Render the records from the line that contains "Viewport: 1401px width, 842px" up to and including the last line as a Markdown table with the columns Row and Line, numbering each row. Skip blank lines and leave the pictures out.

-=-=-

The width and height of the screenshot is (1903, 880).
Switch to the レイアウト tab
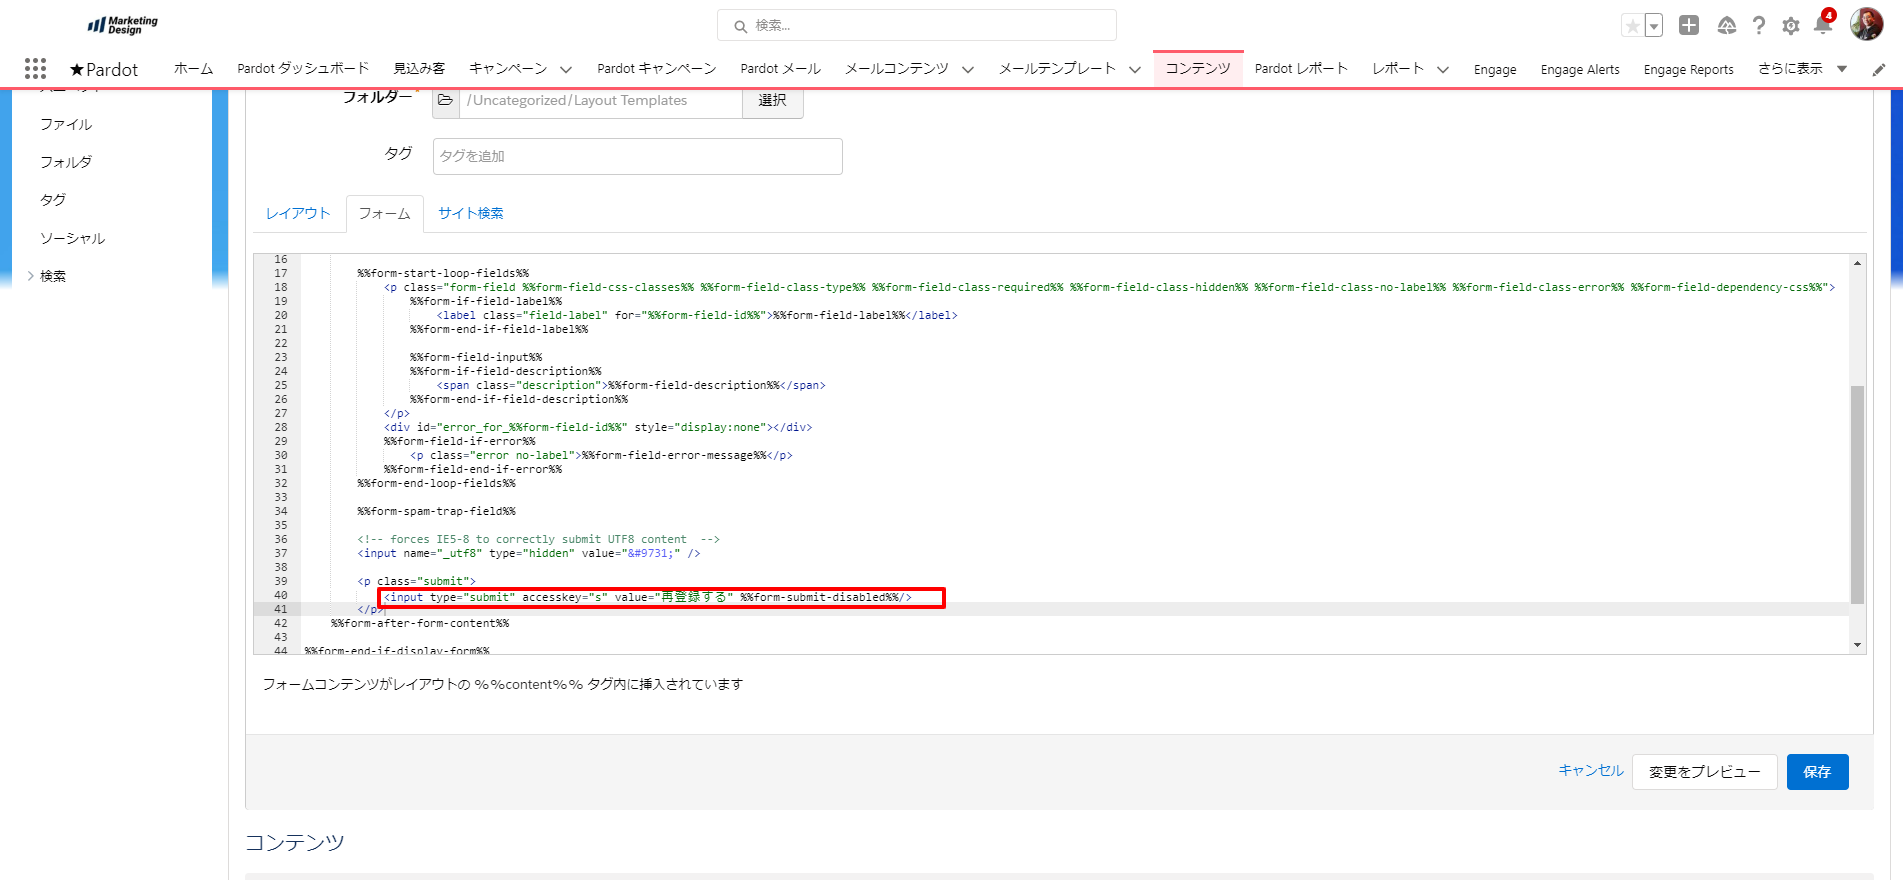(298, 213)
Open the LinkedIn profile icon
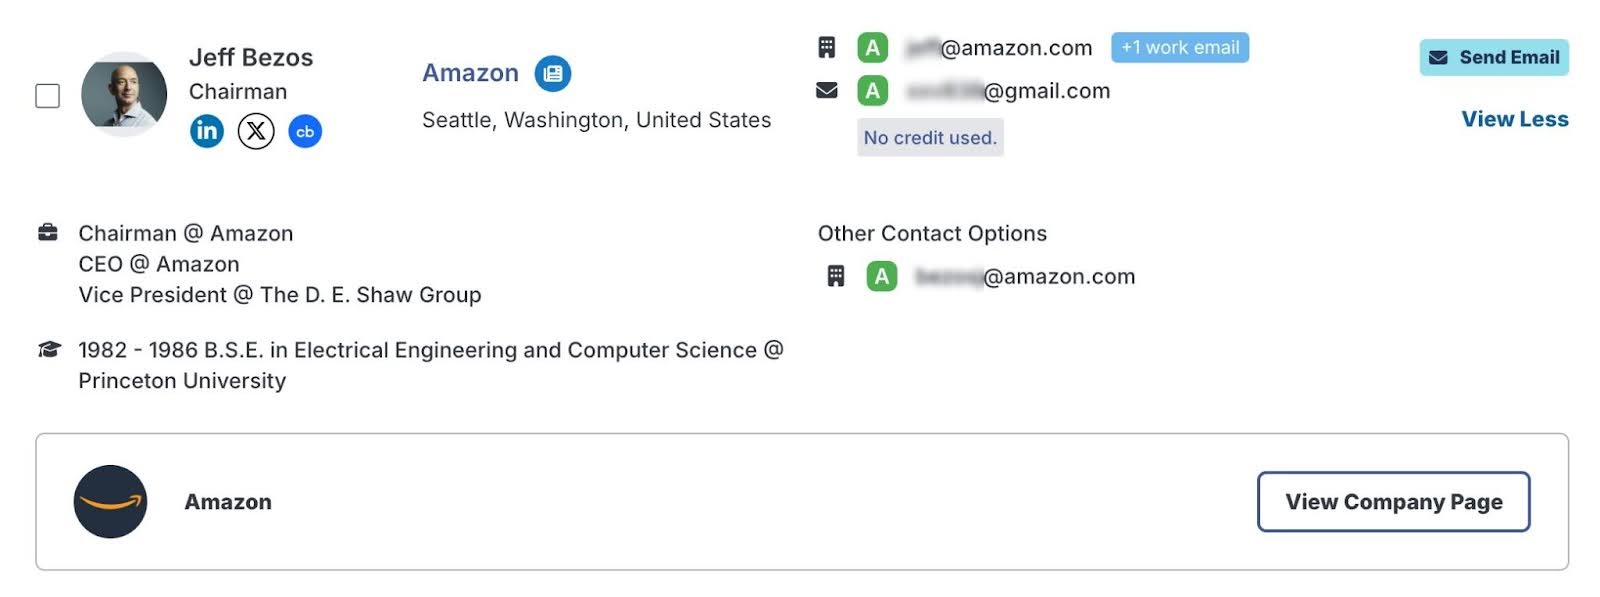Viewport: 1600px width, 597px height. click(x=207, y=131)
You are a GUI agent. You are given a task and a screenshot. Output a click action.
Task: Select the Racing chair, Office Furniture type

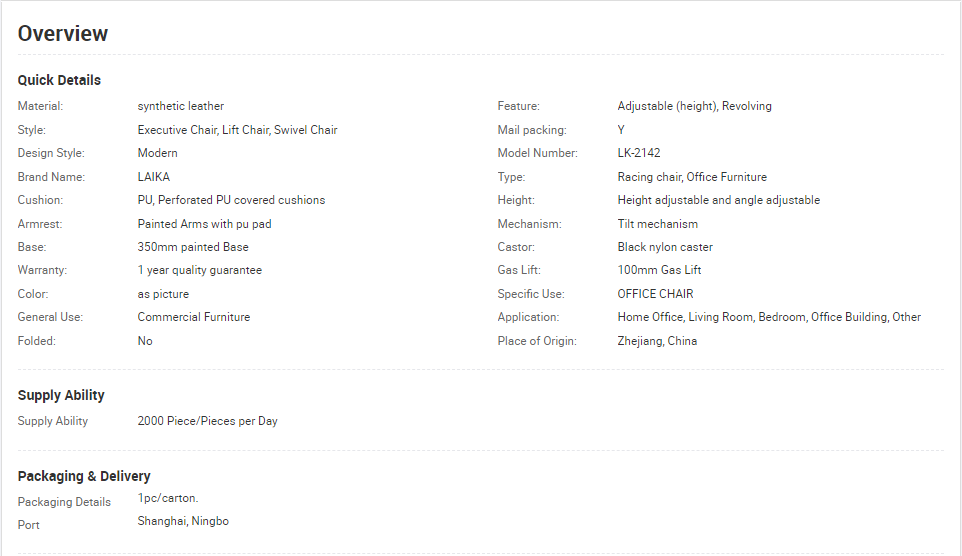point(692,177)
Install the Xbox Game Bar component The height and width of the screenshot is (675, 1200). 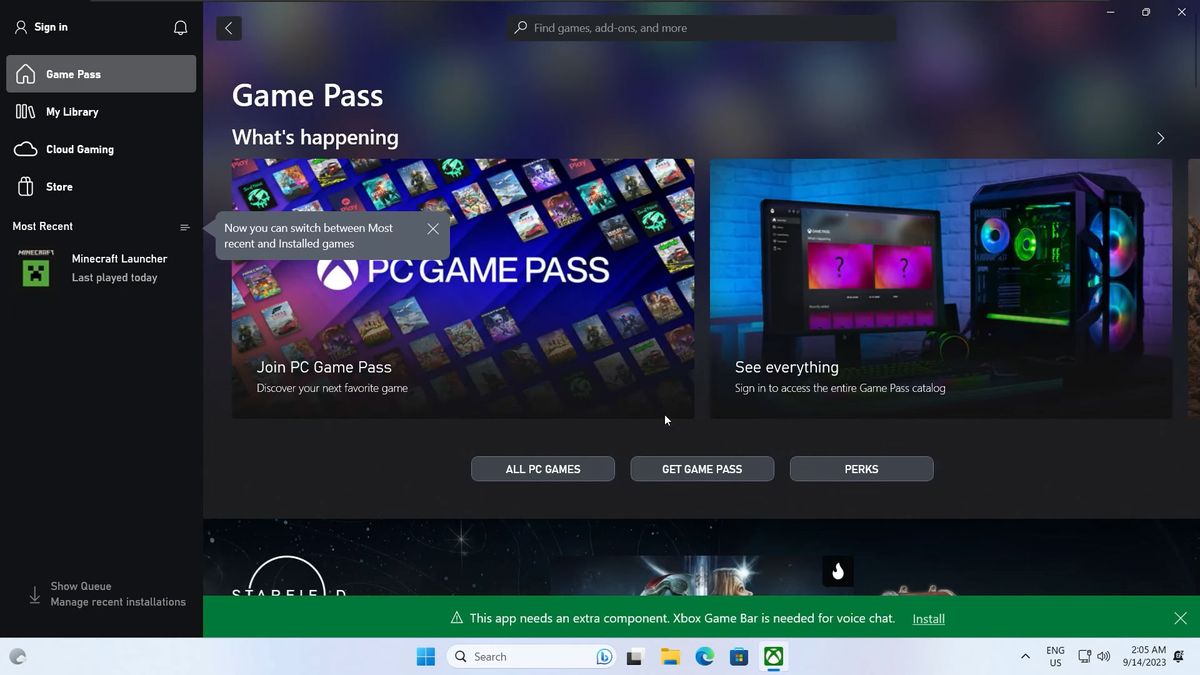point(928,618)
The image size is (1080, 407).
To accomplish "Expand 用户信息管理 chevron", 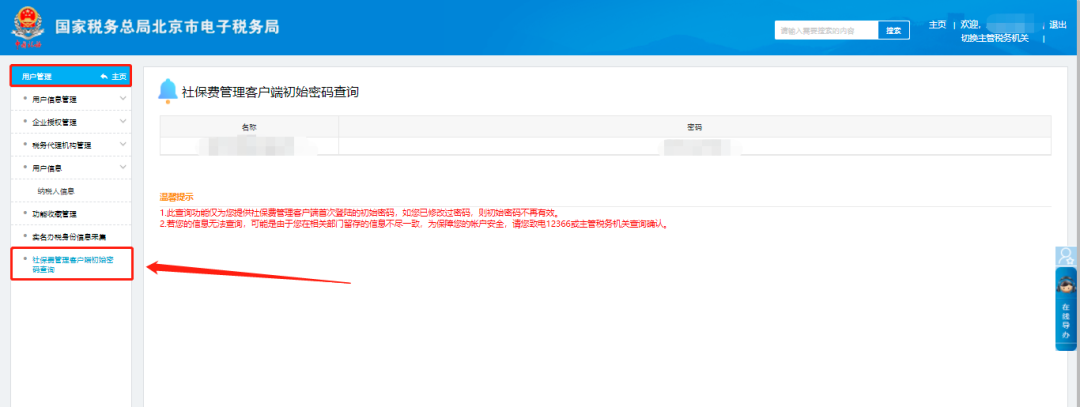I will [x=123, y=98].
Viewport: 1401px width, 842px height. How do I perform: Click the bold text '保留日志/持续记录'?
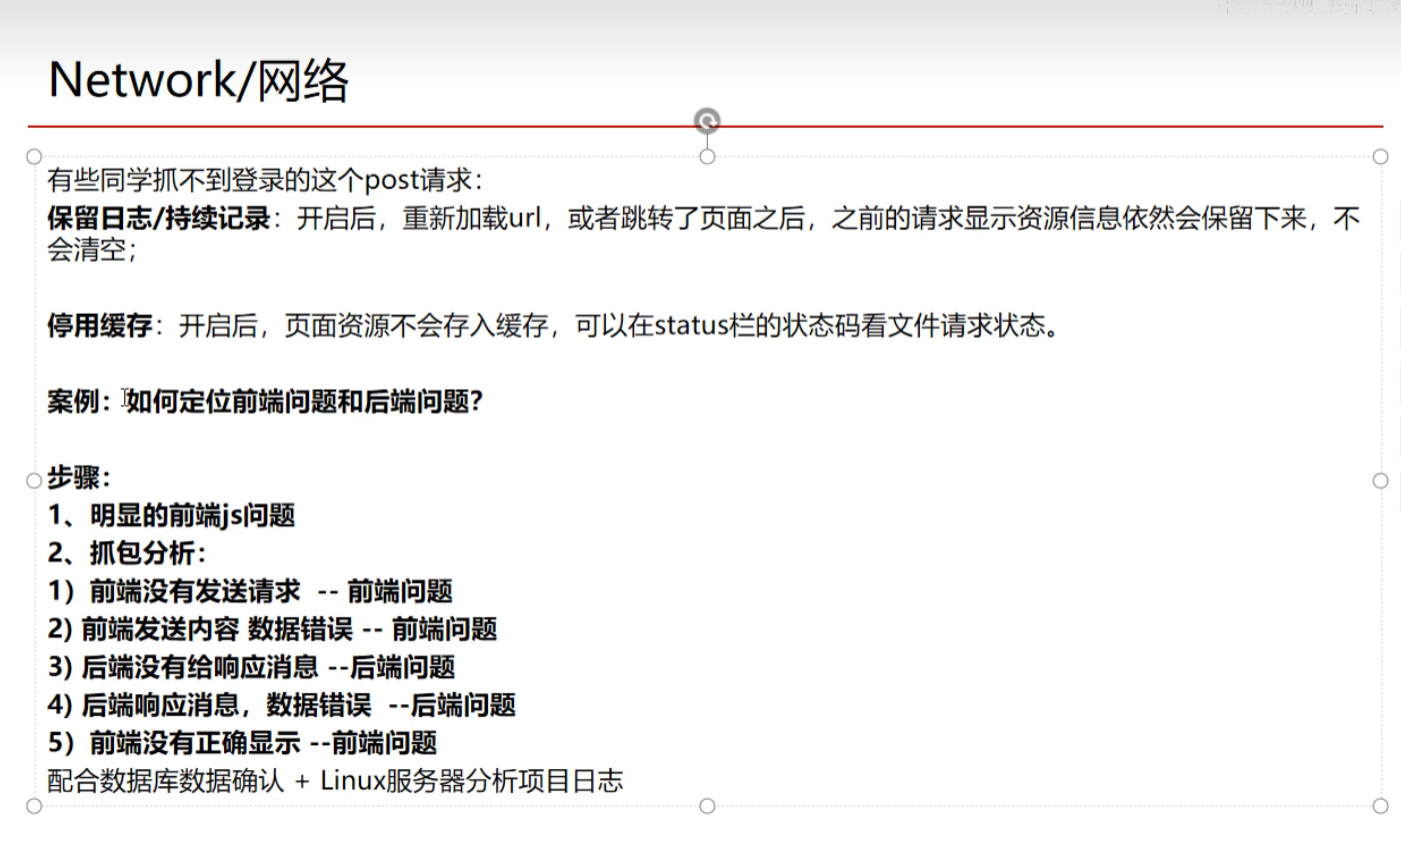[x=159, y=219]
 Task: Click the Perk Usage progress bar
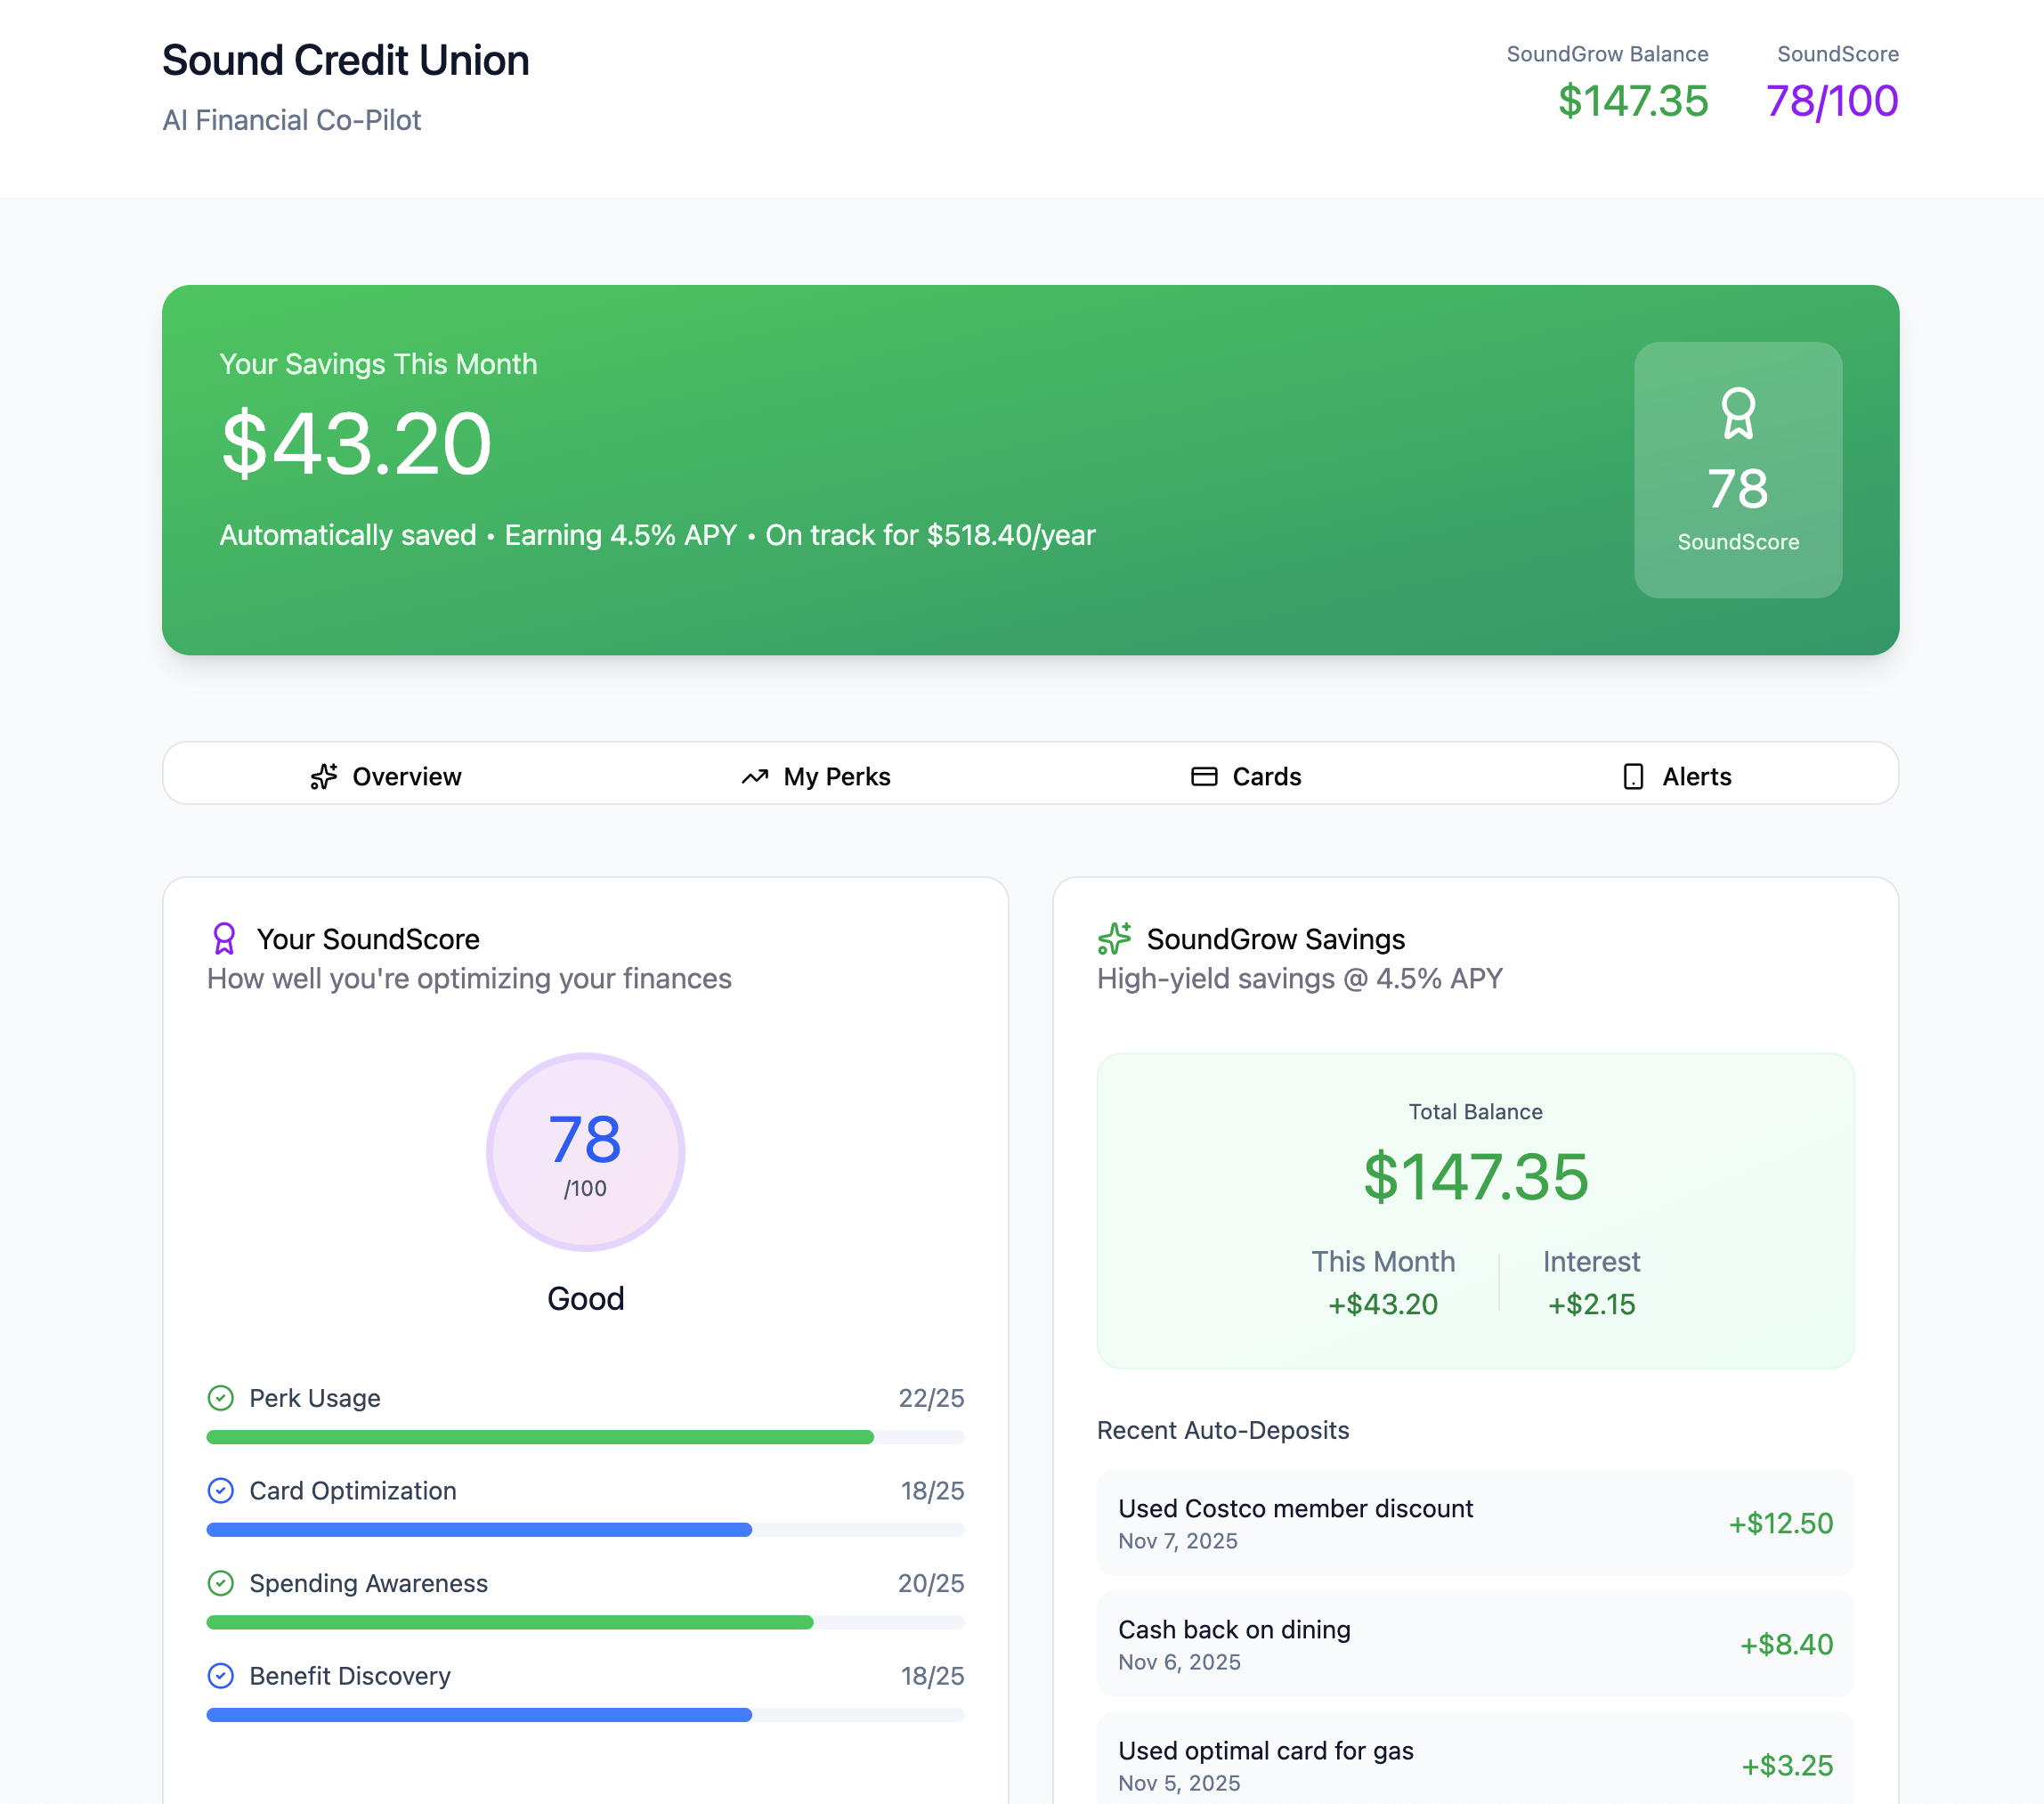(x=585, y=1437)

-=-=-

#### OUTPUT
| Row | Line |
|---|---|
| 1 | Viewport: 1401px width, 842px height. How do I perform: Click the bold text '保留日志/持续记录'? |
| 2 | [x=159, y=219] |
| 3 |  Task: Click the Perk Usage progress bar |
| 4 | (x=585, y=1437) |